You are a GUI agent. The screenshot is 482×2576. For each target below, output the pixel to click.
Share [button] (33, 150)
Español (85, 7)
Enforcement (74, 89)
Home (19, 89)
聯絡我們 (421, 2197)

○ ○ ○ ○ ○ ○ ○

**Try it**. Return the data above in full. Keep every line exactly as it is.

**Solution**.
You are a GUI agent. The screenshot is 482×2576. For each target below, output the pixel to click.
Share [button] (33, 150)
Español (85, 7)
Enforcement (74, 89)
Home (19, 89)
聯絡我們 (421, 2197)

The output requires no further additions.